Luckily, PABS have their own support centre it seems, and unlike the Poorhouse's previous colleagues they seem to know what they are doing, if you can put up with the patronising telephone queue message. And, it didn't cause any fuss, trauma or anger to implement the solution.
The solution? Well, when the computer asked for its serial number, the Poorhouse was inane, nay let's say stupid, enough to carefully locate and reproduce the serial number of the machine in question, which resulted in the "no valid information" message. What one is supposed to do is randomly guess - because it's not documented anywhere in the world that the Poorhouse can find - that you are supposed to type in a totally different serial code that bears no resemblance to anything on your machine or in your documentation. The Poorhouse can excitedly reveal that the number in question is A123456789.
Presumably this only works on PA Business System refurbished Packard Bells. Nonetheless, happy remastering!

Comments
You have saved me an
You have saved me an enormous amount of time and hassle. My thanks to you for documenting this!!
Packard Bell R1935
Hello,
Man you are a life saver!
This code of A123456789 worked fine on a Packard Bell R1935 that was asking for the serial number at the start of the recovery process. The actual laptop serial number was no good, all I needed was A123456789! Ridiculous!
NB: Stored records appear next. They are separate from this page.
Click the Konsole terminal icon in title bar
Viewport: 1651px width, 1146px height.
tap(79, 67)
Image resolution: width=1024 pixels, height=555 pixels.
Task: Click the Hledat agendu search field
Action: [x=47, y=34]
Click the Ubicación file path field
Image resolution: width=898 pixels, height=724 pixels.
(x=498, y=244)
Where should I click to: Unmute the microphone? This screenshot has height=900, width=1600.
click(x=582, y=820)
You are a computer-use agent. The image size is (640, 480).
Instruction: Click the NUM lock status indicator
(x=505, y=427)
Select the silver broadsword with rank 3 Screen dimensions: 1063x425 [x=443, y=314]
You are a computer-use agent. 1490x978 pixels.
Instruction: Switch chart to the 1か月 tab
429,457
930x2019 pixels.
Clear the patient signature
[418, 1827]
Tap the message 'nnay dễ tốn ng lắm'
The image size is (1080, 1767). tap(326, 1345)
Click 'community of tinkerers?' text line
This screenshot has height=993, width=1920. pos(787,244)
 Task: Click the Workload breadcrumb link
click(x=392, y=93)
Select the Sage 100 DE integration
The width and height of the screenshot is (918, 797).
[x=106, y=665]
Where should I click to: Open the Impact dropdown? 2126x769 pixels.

Thanks once again to your post and the power of the internet.
A pleasure. It is one of the
A pleasure. It is one of the more ludicrous examples of guess-work required that I have come across!
Thanks
Many thanks for this - it worked on a UK PB machine! Who'd of thought that PB can only think of 1 serial number :-)
Fantastic
Thanks for making this post - was a big help - its been 6yrs since i last restored the PC and I am not sure how i got past this before..
But hey this tip worked where the actual serial number didn't!